I plan to write more on the use of agile and Kanban for delivery of chatbot functionality in the future, so stay tuned for more practical examples of this.
However, keep in mind that users typically try something once and then form a judgement about it. Once this judgement is formed it can be hard to convince a user to give it another try, even if significant progress has been made.
This is important because there’s a huge temptation to release chatbots before they are fully ready in order to collect additional utterances from users since the more utterances you have, the better you can train your bot.
It is better to have a solid core of working features in related intents in your bot for its initial wide release than to announce a bot that only supports one or two intents. Don’t ask me how I know.
Maintenance and Deployment Considerations for Conversational AI Solutions
Because conversational AI solutions are typically distributed systems with data and file storage components, a web service, integrations into platforms like Slack and Teams, and even external APIs and resources for language understanding and speech, it can be challenging to orchestrate new releases.
When developing chatbots, you should have multiple copies of resources like databases and machine learning models for each environment. That way you can develop against one environment, then update the testing environment’s resources, and finally the production resources.

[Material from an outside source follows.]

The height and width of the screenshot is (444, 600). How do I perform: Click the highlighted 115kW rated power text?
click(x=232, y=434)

Failure to properly do this can lead to cases where a new intent is added in your language understanding layer that your bot in production now sees as a valid possibility, but doesn’t have any code to respond to this new intent with. Additionally, adding new capabilities to your bots data is great, but if the web service doesn’t support them yet, you can encounter errors or other confusing factors for your users.
Thankfully, most development teams are used to environment maintenance and using separate database resources per environment, so this should just be an example of applying old knowledge to new domains.

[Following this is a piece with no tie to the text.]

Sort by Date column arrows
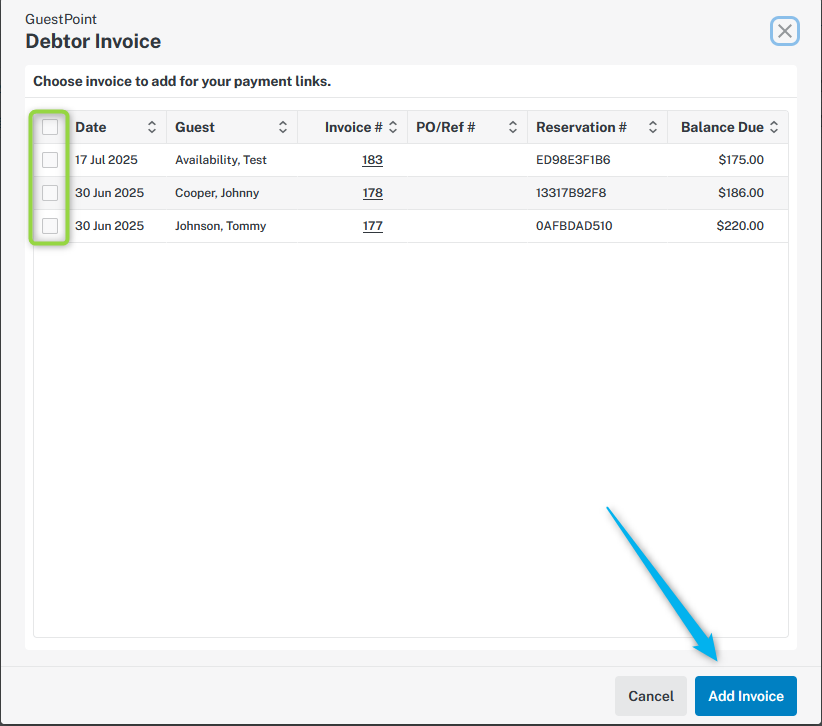Viewport: 822px width, 726px height. [x=152, y=127]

Ethical Considerations in Chatbots
Earlier I touched on the privacy considerations in chatbots and these are certainly a big aspect of ethics in chatbot interactions, but there’s more to it than just privacy.
In a future article I’ll be detailing more of the ethical issues that can arise from a virtual assistant that can receive a multitude of responses, but to tease a few ideas, you must think through how your bot will react to the following types of scenarios:
- What if the user insults your bot or is using hate speech?

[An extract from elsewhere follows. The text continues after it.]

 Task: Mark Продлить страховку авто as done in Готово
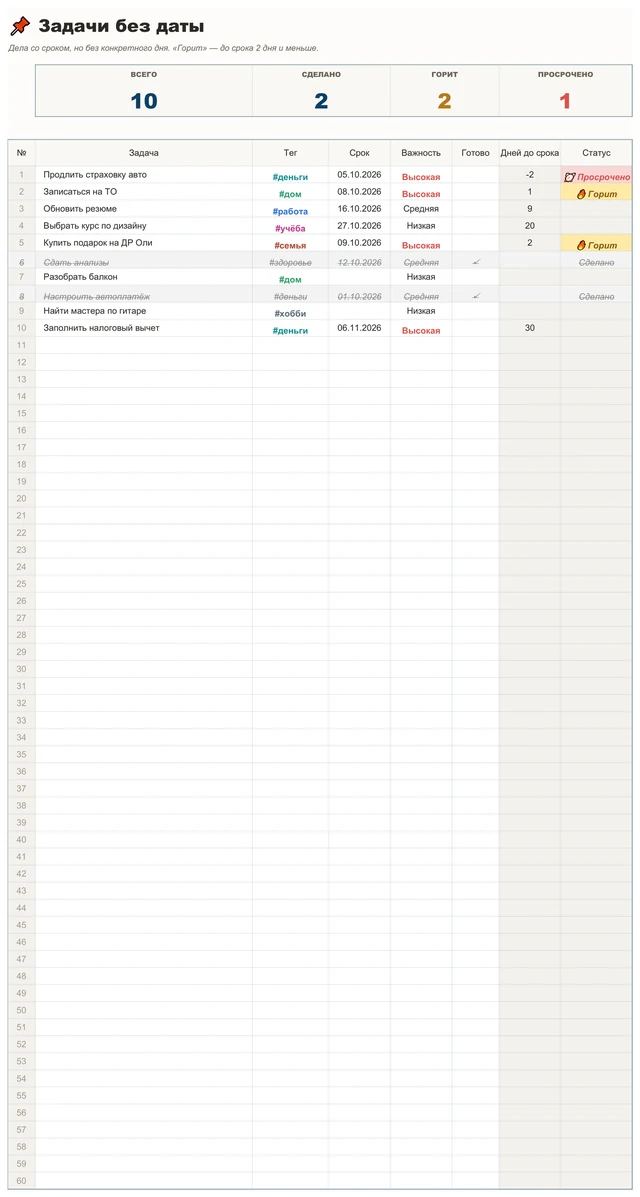[475, 175]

- What if the user expresses serious depression or even suicidal intent?
- What if the user confesses to a crime or is planning a crime?
- Can there be any negative consequences of an employee talking to a bot run by their employer?
- Can there be any negative consequences for a customer talking to a company-owned bot?
Some of these things we have firm answers for, while others we’re still figuring out as a society, but these are important questions to consider.
As we’ve seen, chatbot projects are not traditional software development or traditional data science projects, but a unique type of project with its own challenges and opportunities.
The good news is that chatbot systems can be broken down into individual systems and subsystems and the types of interactions a user can have with bots can be developed one at a time.
The bad news is that chatbots bring with them a wide range of planning, user experience, testing, deployment, and ethical considerations that must be thought through and methodologically addressed in order to have a good result.
Ultimately, however, chatbot projects can be exceptionally achievable and valuable ways to innovate and deliver value to your users.